Supreme Court Justice Samuel A. Alito Jr. wrote in U.S. v. Jones: “New technology may provide increased convenience or security at the expense of privacy, and many people may find the tradeoff worthwhile.”

But the privacy issue had already flared less than a year before U.S. v. Jones, when British researchers found an unencrypted file in the mobile operating systems of the Apple iPhone and iPad, which kept location data entries for nearly a year. After media reports went worldwide and a lawsuit was filed, Apple acknowledged a “bug” but said it was used to find cell tower and Wi-Fi network locations and not to track users. The company then vowed to fix the “bug.”

There were no arguments heard for using location as a benefit, save for the claim that it helped in making phone calls.

Social Security information, medical records, and even religious affiliation are relatively easy to define when it comes to privacy. But location parameters can be as narrow or as broad as desired, and even more importantly, temporal information can be here and now—or span the course of several months.

Gabrynowicz offered an example.

“A person went to a psychiatrist’s office, then picked up his kid at school, and then he went to a liquor store,” she said. “Any one of those things by itself doesn’t tell you a whole lot about him, but put together, it can say, ‘This is a guy who has a kid, who drinks, and goes to a shrink, and has a problem.’ You can put that together and infer things that are very hard to do with just a single data point.”

The military is connecting such data points through the Army’s Human Terrain System, a relatively new sociocultural program that adapts to technological evolution to gather information on people in war zones. The concept is a similar to human geography and predictive analytics: If you know someone went here and here, then you might infer where they are likely to go next. While this strategy fares well for military applications, it still makes civilians skeptical.

Another topic for debate is how location information is gathered, whether by mobile devices, security cameras, satellite imagery, or aerial imagery.

“I think there’s a bunch of different risks that are being pigeonholed into one or two legal constructs without a lot of thoughtful discussion about what privacy or risk really are,” Pomfret said. “That’s because it’s all so new.”

Largely Unprecedented

“All,” in this case, means the coupling of technology and law. Though satellite imagery dates back to the Cold War—Pomfret was an imagery analyst with the CIA before turning to the law—precedents covering its commercial use are minimal.

What case law does exist tends to be outdated, and adapting it to new technology requires both an understanding of that technology and how it relates to elements of the legal precedent. Some experts suggest that while the geospatial community has become more proactive, it should do more, and not leave law and policy creation solely to the advocacy groups. The industry should seek to drive the discussion when it can, rather than merely answer questions in courts, congressional hearings, and governmental regulatory discussions.

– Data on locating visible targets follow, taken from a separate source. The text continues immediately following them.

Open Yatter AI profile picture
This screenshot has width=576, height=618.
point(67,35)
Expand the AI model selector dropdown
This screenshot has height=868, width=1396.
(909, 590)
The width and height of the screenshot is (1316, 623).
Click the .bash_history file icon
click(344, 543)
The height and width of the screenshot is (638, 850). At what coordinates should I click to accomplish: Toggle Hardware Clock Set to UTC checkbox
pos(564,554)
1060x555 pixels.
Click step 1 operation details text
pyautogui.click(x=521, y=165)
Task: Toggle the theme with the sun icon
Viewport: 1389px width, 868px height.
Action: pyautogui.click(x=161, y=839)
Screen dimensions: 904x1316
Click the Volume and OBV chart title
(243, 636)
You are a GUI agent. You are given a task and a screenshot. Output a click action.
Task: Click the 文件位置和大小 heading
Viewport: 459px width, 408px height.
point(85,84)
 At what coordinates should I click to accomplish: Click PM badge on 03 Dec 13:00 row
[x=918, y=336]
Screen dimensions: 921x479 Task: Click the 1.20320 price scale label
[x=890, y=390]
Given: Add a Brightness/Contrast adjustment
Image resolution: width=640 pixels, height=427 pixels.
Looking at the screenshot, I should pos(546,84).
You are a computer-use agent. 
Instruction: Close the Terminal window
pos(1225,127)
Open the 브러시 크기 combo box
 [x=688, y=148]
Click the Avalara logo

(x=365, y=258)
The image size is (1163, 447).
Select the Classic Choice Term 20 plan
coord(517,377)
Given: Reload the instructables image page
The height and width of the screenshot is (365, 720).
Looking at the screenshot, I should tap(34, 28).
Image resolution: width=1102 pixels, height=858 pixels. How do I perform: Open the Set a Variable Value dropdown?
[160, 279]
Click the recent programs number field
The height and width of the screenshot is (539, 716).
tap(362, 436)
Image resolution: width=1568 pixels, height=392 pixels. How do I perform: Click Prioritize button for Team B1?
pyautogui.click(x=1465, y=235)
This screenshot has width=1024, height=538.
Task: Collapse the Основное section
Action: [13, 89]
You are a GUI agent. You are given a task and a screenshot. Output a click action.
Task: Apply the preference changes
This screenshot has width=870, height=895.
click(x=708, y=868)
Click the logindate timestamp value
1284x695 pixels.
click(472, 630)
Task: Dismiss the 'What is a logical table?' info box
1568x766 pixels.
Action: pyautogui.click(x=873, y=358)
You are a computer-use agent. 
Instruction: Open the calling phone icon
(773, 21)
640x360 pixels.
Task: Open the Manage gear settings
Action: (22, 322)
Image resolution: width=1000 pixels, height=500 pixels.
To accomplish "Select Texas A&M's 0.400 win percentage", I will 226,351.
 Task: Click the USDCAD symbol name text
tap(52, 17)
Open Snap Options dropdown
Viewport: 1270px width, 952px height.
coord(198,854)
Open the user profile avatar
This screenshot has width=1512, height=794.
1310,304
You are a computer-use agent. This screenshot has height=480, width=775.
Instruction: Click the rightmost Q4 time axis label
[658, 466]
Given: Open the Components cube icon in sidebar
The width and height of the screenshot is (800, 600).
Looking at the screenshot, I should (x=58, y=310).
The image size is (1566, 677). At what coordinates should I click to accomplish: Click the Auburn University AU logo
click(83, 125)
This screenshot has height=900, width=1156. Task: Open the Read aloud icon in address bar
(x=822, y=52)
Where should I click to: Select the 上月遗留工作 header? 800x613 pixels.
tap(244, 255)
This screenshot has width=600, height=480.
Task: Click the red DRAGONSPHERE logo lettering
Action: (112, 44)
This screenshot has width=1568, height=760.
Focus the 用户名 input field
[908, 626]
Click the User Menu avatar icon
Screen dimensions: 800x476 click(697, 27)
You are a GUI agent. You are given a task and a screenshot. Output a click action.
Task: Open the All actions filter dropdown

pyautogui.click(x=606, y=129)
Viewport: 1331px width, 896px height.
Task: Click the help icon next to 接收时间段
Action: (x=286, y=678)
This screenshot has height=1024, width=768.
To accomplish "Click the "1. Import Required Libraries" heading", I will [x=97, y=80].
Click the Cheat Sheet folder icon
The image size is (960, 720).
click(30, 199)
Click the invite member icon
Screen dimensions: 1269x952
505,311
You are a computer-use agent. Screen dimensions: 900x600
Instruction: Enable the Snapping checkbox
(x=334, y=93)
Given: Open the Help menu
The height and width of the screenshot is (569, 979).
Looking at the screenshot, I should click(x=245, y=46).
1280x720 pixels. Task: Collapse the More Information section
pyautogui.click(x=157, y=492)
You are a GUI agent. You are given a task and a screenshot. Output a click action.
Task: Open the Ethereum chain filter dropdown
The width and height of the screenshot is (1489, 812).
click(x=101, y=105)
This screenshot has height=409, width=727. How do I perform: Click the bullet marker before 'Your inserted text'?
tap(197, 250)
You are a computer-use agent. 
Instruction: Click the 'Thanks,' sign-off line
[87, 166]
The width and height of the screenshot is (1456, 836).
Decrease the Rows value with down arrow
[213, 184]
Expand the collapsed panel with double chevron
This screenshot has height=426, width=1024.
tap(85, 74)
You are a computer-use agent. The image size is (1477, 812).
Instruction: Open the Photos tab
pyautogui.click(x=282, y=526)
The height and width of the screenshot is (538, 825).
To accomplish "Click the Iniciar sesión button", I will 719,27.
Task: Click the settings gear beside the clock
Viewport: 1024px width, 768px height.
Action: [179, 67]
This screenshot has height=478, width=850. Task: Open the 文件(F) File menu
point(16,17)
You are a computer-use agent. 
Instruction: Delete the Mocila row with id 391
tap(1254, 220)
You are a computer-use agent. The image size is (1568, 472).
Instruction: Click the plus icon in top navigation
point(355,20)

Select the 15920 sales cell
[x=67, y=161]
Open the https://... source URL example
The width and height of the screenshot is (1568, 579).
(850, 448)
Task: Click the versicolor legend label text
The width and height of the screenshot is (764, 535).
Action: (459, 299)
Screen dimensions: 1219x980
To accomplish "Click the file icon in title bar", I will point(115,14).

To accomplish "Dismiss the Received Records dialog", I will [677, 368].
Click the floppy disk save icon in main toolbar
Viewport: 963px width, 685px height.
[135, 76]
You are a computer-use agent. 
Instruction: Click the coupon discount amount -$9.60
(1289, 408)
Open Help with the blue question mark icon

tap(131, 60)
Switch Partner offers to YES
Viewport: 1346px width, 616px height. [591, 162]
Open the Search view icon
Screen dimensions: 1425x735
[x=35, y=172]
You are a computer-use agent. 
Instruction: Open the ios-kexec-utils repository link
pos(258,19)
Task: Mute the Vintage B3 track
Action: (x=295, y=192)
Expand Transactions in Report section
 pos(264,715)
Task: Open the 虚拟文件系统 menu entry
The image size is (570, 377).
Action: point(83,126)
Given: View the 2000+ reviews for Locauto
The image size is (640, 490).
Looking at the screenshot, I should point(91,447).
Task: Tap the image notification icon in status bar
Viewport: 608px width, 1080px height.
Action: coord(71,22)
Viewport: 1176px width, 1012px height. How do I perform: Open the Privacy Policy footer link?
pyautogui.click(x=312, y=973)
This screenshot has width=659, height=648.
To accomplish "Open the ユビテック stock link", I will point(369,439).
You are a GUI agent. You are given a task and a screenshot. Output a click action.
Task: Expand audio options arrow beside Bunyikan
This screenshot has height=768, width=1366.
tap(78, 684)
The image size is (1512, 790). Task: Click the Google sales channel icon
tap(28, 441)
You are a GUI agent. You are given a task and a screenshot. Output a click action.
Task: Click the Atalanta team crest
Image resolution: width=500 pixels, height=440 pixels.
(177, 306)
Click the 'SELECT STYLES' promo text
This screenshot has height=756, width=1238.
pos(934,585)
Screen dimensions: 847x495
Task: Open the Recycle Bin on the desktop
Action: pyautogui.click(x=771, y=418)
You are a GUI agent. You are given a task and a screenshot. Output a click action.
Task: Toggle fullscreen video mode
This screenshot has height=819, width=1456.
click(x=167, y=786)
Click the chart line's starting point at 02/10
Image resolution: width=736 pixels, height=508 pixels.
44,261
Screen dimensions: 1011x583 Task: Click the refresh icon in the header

That proactivity could be made along the lines of “this is what a location-enabled society could look for,” Pomfret said. “You could always know where you are, always know where your loved ones are. If someone needs to get to you in an emergency, someone could find you. There’s power in location.”

From such education, favorable policies can be developed through the understanding that the technology can be harnessed for the public good.